▶ **Aim**
Copy out the rows below word for word, starting with the row that contains "You are a GUI" and ending with the row that contains "(x=156, y=290)", both included. Omit the pictures.

▶ **Records for processing**
_ _ _

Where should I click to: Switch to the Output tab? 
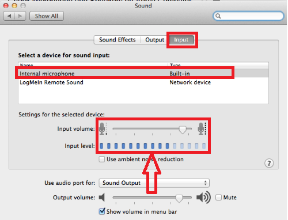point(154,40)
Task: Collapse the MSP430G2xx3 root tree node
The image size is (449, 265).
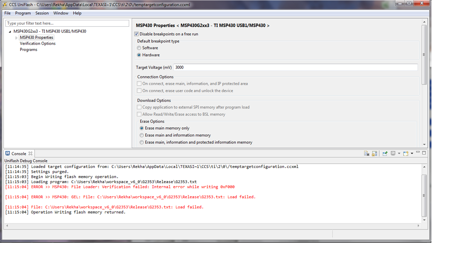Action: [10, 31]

_ _ _

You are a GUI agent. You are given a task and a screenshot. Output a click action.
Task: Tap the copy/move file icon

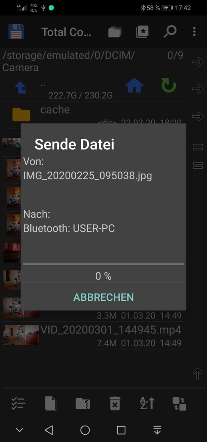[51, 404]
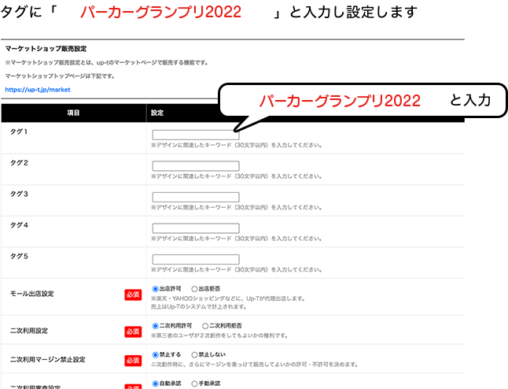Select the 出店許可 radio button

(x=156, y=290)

_ _ _

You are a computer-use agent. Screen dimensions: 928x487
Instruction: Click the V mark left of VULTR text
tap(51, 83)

_ _ _

▶ **Task solution**
You are a GUI agent. You are given a task and a screenshot. Output a click action.
Task: Tap the copy/move file icon

[51, 404]
Select the 出店許可 radio button

(x=156, y=290)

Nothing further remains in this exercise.